H/D isotope effects on the low-temperature NMR parameters and hydrogen bond geometries of (FH)2F- and (FH)3F- dissolved in CDF3/CDF2Cl

Using liquid state H-1, H-2 and F-19 NMR spectroscopy in the temperature range 110-130 K we have studied the hydrogen-bonded anions (FH)(2)F- and (FH)(3)F- and their partially and fully deuterated analogs dissolved in the low-freezing freon mixture CDF3/CDF2Cl, in the presence of (C4H9)(4)N+ as the counter cation. The spin multiplets of the three isotopologs HH, HD, DD of (FH)(2)F-, and of the four isotopologs HHH, HHD, HDD, DDD of (FH)(3)F- have been resolved and assigned. Thus, we were able to determine the zero-, one- and two-bond H/D isotope effects on the hydrogen and fluorine NMR chemical shifts as well as isotope effects on the scalar spin-spin hydrogen fluorine and fluorine-fluorine coupling constants.

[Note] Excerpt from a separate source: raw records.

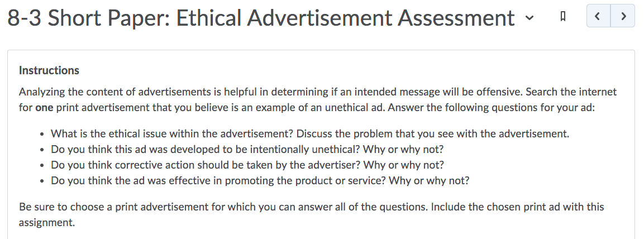Click the bookmark icon beside the title
This screenshot has height=239, width=644.
coord(563,16)
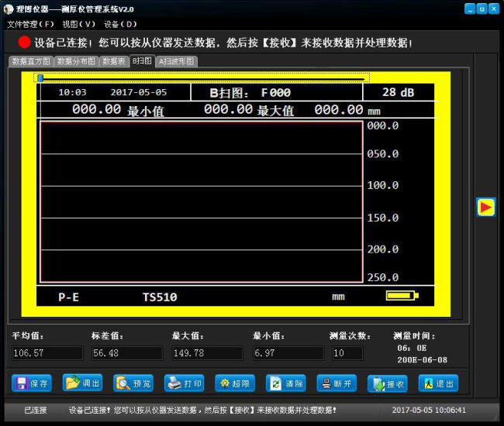Click the 最大值 field showing 149.78
Screen dimensions: 504x426
[x=205, y=353]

Using the valence bond order model these NMR data are related to H/D isotope effects on the hydrogen bond geometries. A semi-quantitative interpretation of the observed long range isotope effects is proposed in terms of an anti-cooperative coupling between the hydrogen bonds within each anion. The experimental data can be rationalized in terms of an empirical NMR isotope sum rule, which is analogous to a similar rule for the vibrational frequencies.